Sales-to-New Listings Ratio
The sales-to-new listings ratio moved from 45.3% in Q2 to 44.2% in Q3, indicating a marginally more balanced market as listing activity has outpaced sales.
Construction
New construction activity remained consistent, with properties under construction down by 1.0% from Q2 but up 10.5% year-over-year. This steady pace highlights sustained interest in property development despite shifting demand.
Economic Indicators
Population Growth
British Columbia’s population grew by 0.6% quarter-over-quarter and 3.0% year-over-year, continuing to support demand for housing.
Unemployment Rate
The unemployment rate rose from 5.2% in Q2 2024 to 6.0% in Q3; this still remains lower than the national average.
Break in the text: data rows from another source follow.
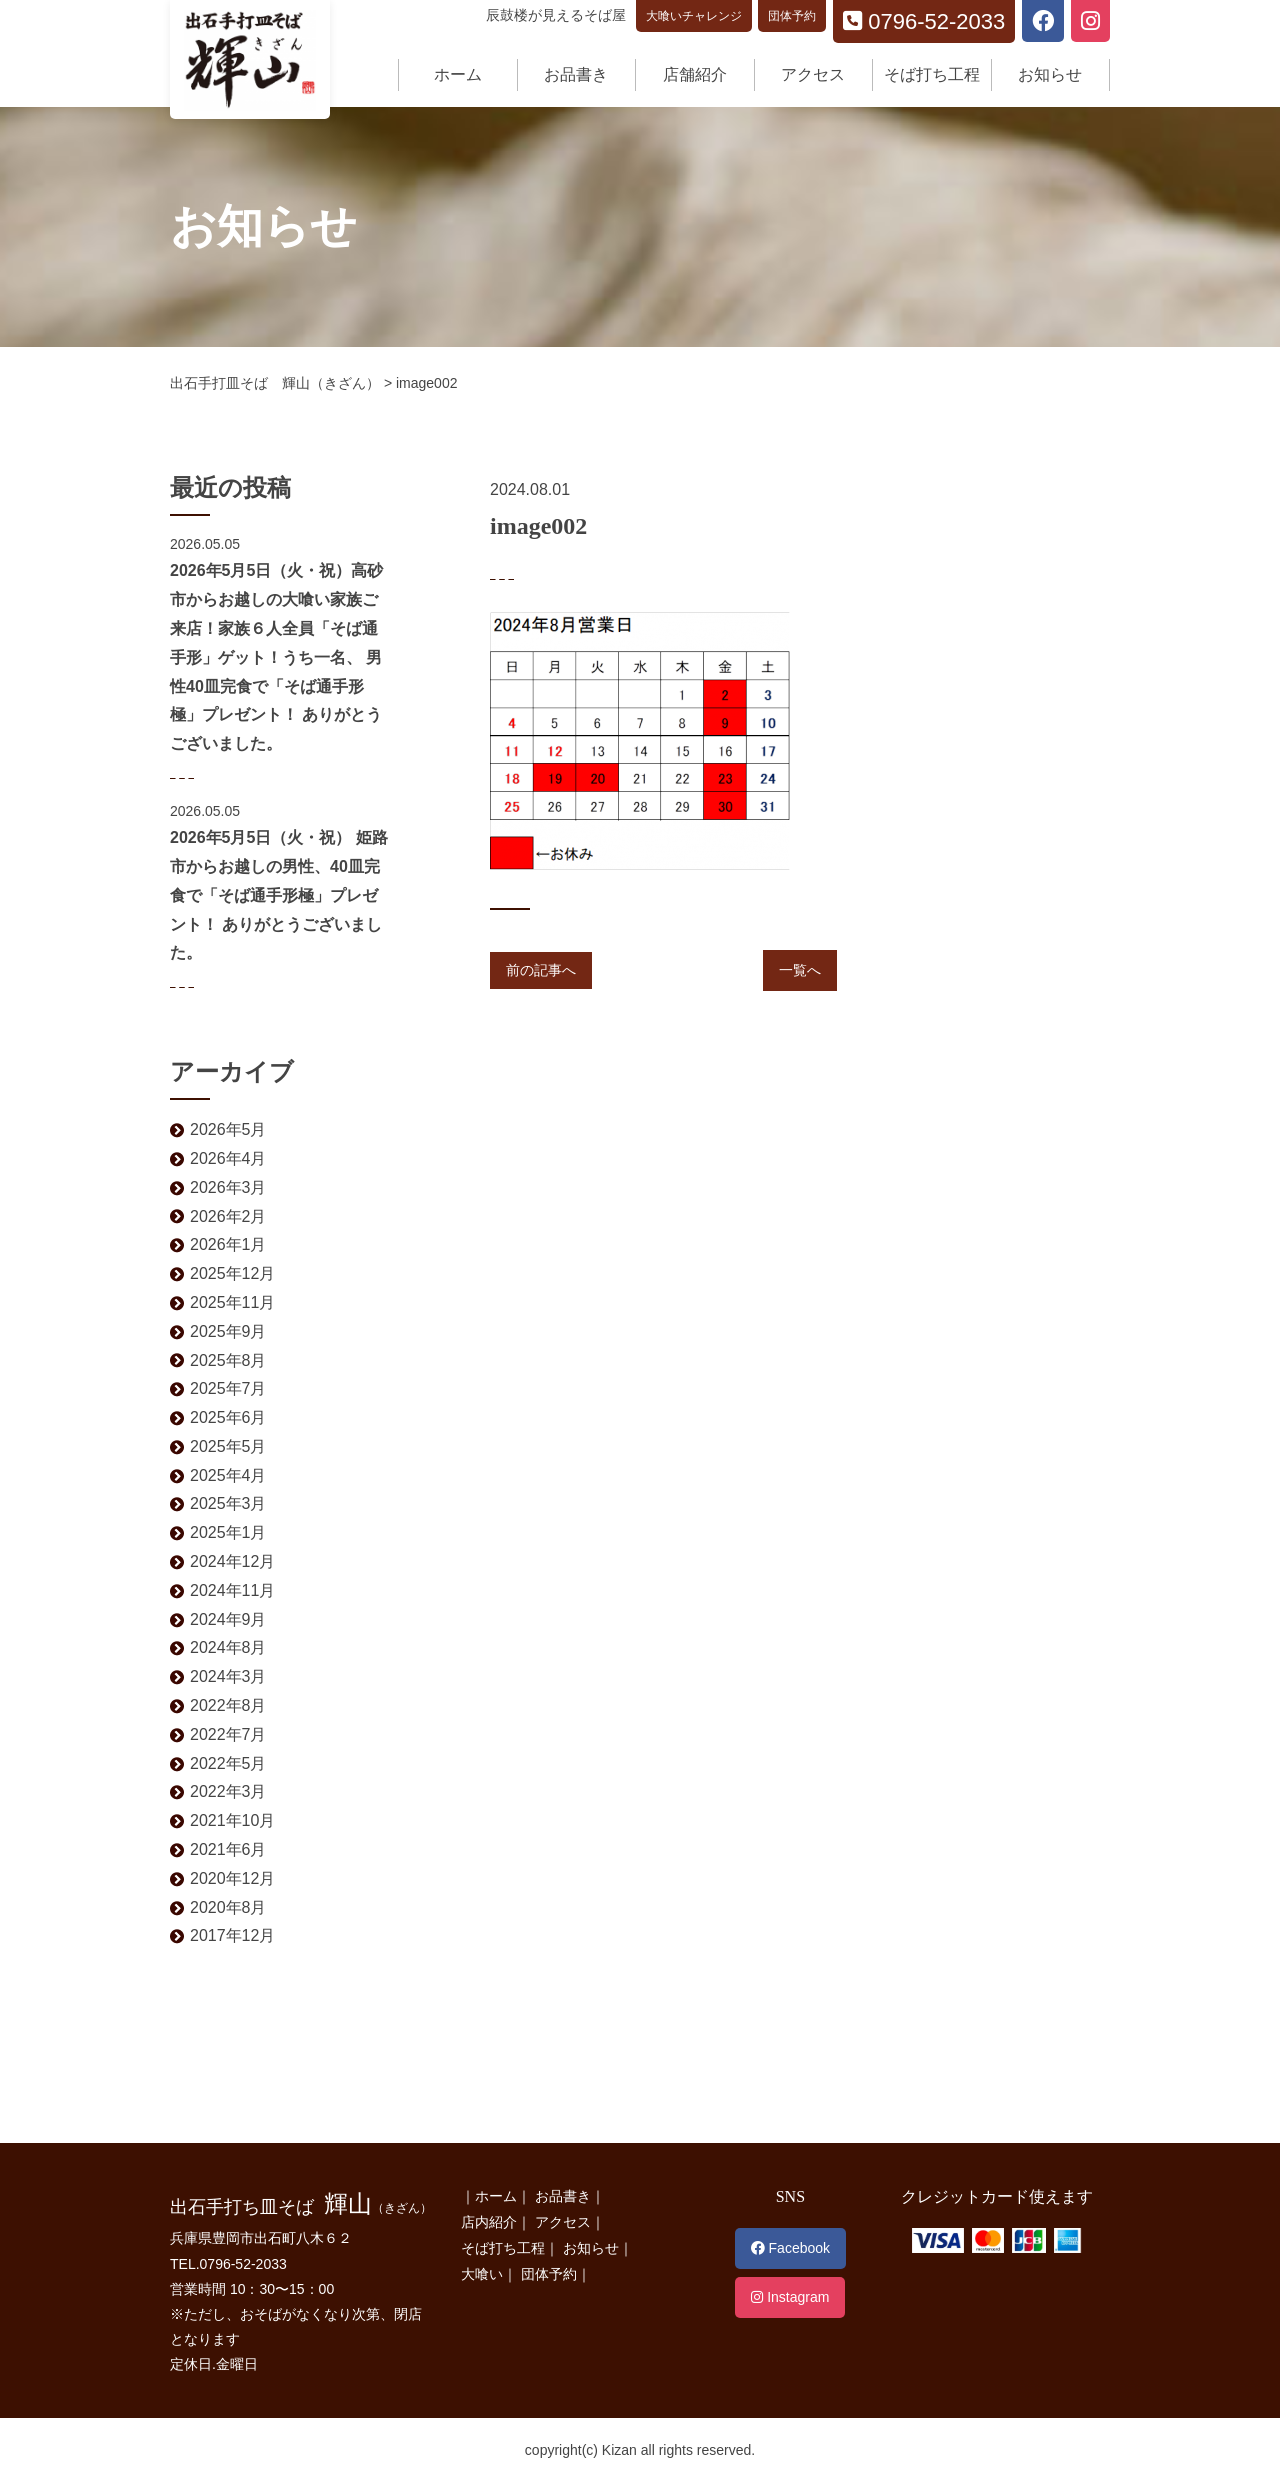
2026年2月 (228, 1216)
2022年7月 (228, 1734)
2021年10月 (232, 1820)
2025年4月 (228, 1475)
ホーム (458, 74)
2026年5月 (228, 1129)
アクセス (813, 74)
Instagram (790, 2297)
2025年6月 (228, 1417)
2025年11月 (232, 1302)
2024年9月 (228, 1619)
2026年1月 (228, 1244)
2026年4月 (228, 1158)
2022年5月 (228, 1763)
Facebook (790, 2248)
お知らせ (1050, 74)
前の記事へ (541, 970)
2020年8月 (228, 1907)
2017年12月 (232, 1935)
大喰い (482, 2274)
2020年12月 (232, 1878)
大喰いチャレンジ (694, 16)
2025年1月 (228, 1532)
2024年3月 (228, 1676)
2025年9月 (228, 1331)
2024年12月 (232, 1561)
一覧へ (800, 970)
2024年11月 (232, 1590)
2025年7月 (228, 1388)
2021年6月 (228, 1849)
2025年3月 (228, 1503)
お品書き (576, 74)
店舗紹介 (695, 74)
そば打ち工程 (932, 74)
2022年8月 (228, 1705)
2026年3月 (228, 1187)
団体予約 (792, 16)
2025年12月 (232, 1273)
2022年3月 (228, 1791)
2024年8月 (228, 1647)
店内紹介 (489, 2222)
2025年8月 (228, 1360)
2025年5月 (228, 1446)
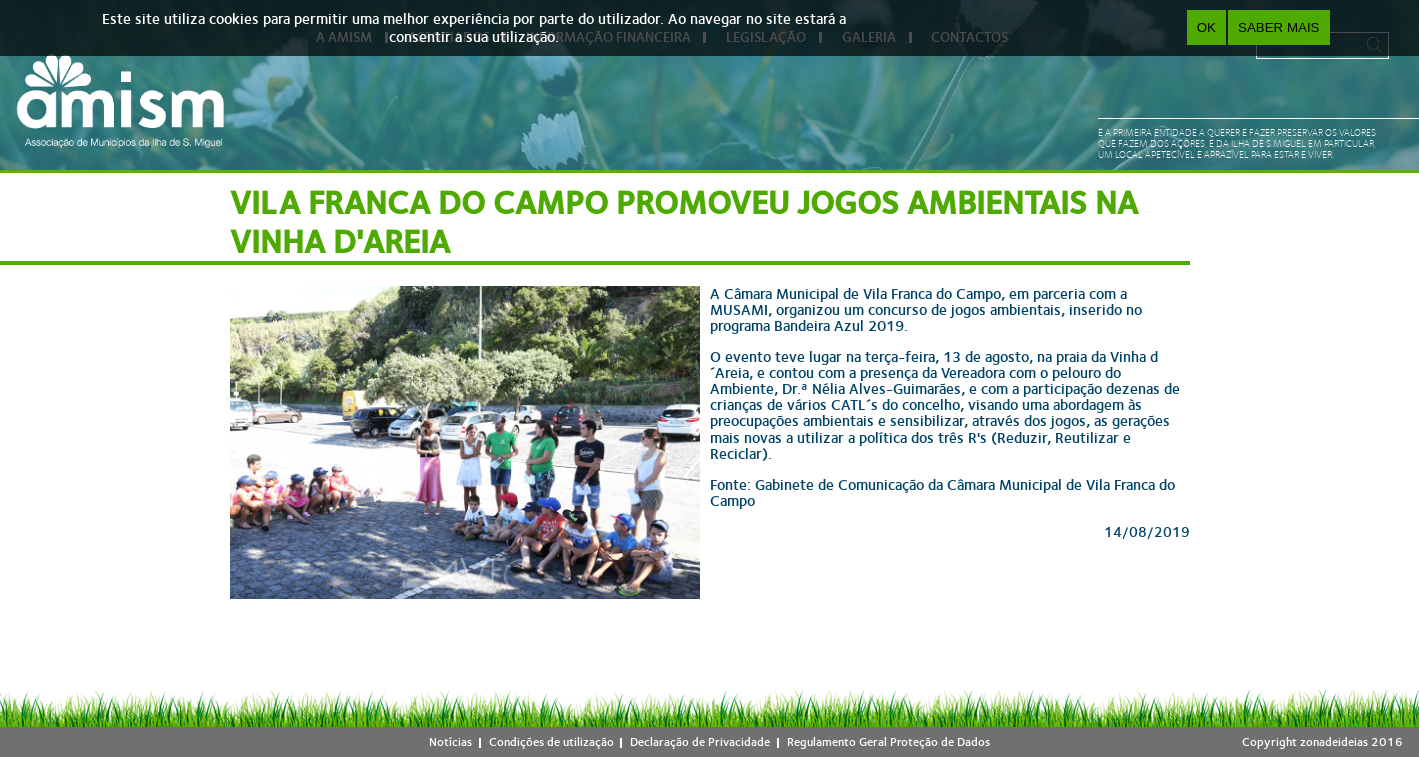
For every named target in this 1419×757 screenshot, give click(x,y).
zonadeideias (1334, 742)
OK (1206, 27)
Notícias (450, 742)
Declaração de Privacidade (700, 742)
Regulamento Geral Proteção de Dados (888, 742)
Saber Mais (1278, 27)
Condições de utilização (551, 742)
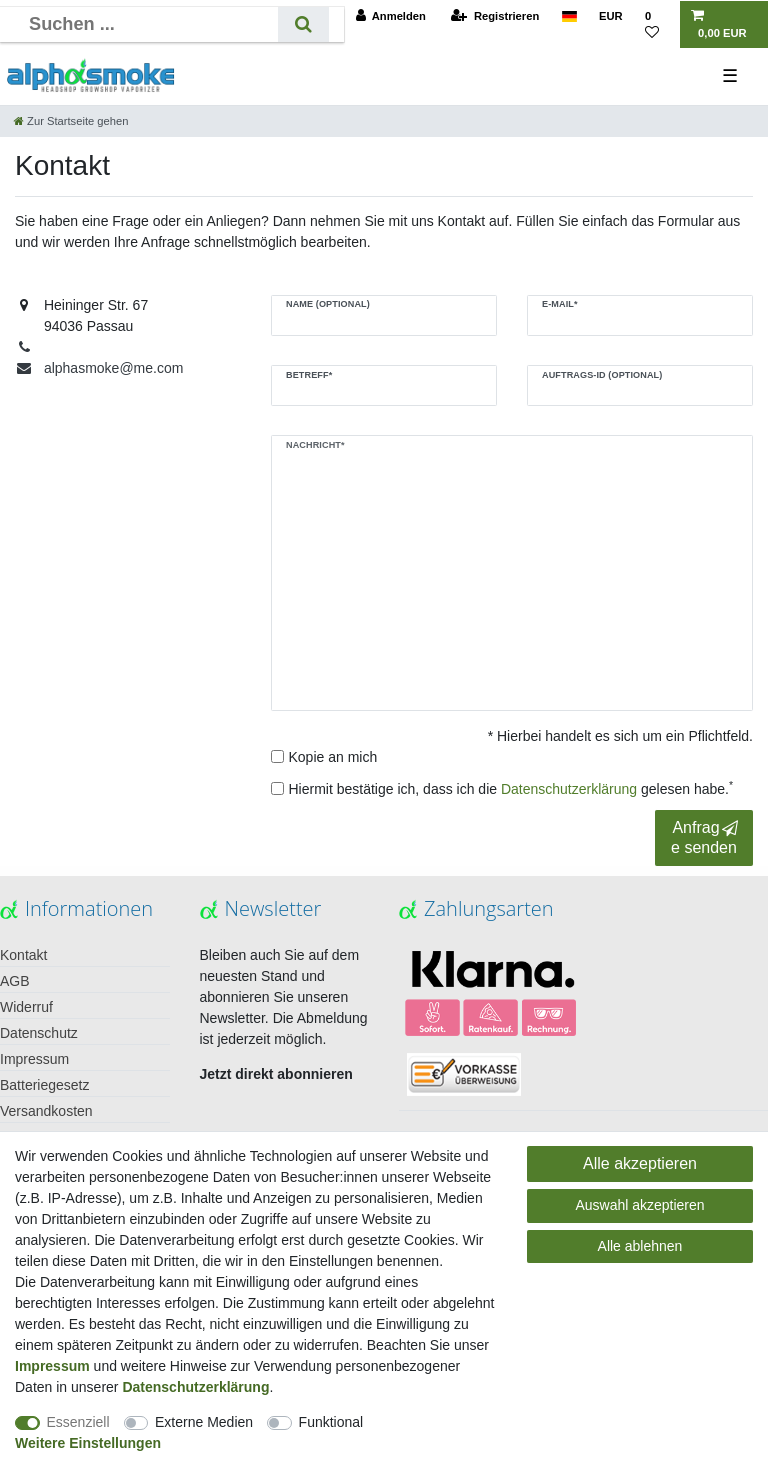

As of October, the overall unemployment rate for Canada was 6.5%.
Mortgage Arrears
Mortgage arrears remained stable at 0.16%, indicating resilience among homeowners even amid a gradually softening market.
Rental Market Update for October
According to Rentals.ca, in Vancouver, the rental market saw declining prices, with one-bedroom units averaging $2,649, a 2.2% monthly decrease and an 11.0% annual drop. Two-bedroom units declined 4.0% from September and 10.7% year-over-year, with average rents at $3,488.
Burnaby’s rental prices experienced a mild reduction. One-bedroom units averaged $2,493, down 0.3% month-over-month and 7.7% year-over-year. Two-bedroom units saw a 1.8% monthly decrease and a 10.5% annual decrease, bringing the average to $3,052.
Victoria, on the other hand, showed slight increases in one-bedroom rents at $2,174, up 0.1% from the previous month and 2.5% year-over-year. Two-bedroom rents, however, showed mixed trends, as they rose 0.5% month-over-month but fell 1.8% annually, to the current October average of $2,854.
Office Real Estate Summary Q3 2024
Vancouver’s downtown office market recorded an increase in vacancy, up by 100 basis points to 11.8%, reversing previous quarterly declines, due to new sublease vacancies, according to the CBRE. The suburban office market followed suit, rising 160 basis points to 10.0%.
Construction activity remains almost entirely in suburban markets, with 763,000 square feet underway, expected to be delivered by the end of 2025; only 35.8% of this space is pre-leased. The only downtown project, 837 Beatty Street, a 30,000 ft2 timber building, is also expected by the end of 2025.
Vancouver Industrial Summary Q3 2024
Vancouver’s industrial sector faced its second consecutive quarter of negative net absorption in Q3, recording -372,800 square feet, bringing the annual total to 509,025 square feet. This represents the first instance of back-to-back quarterly negative absorption since 2011, with overall vacancy up 30 bps from Q2 to 2.8%, the highest level in Metro Vancouver since 2015. Sublease availability increased, comprising 22.2% of all vacancies, up from 20.5% in Q2 and above the five-year average. Lease rates trended down, now averaging $20.28 per square foot, a 4.3% decline quarter-over-quarter and 7.0% year-over-year.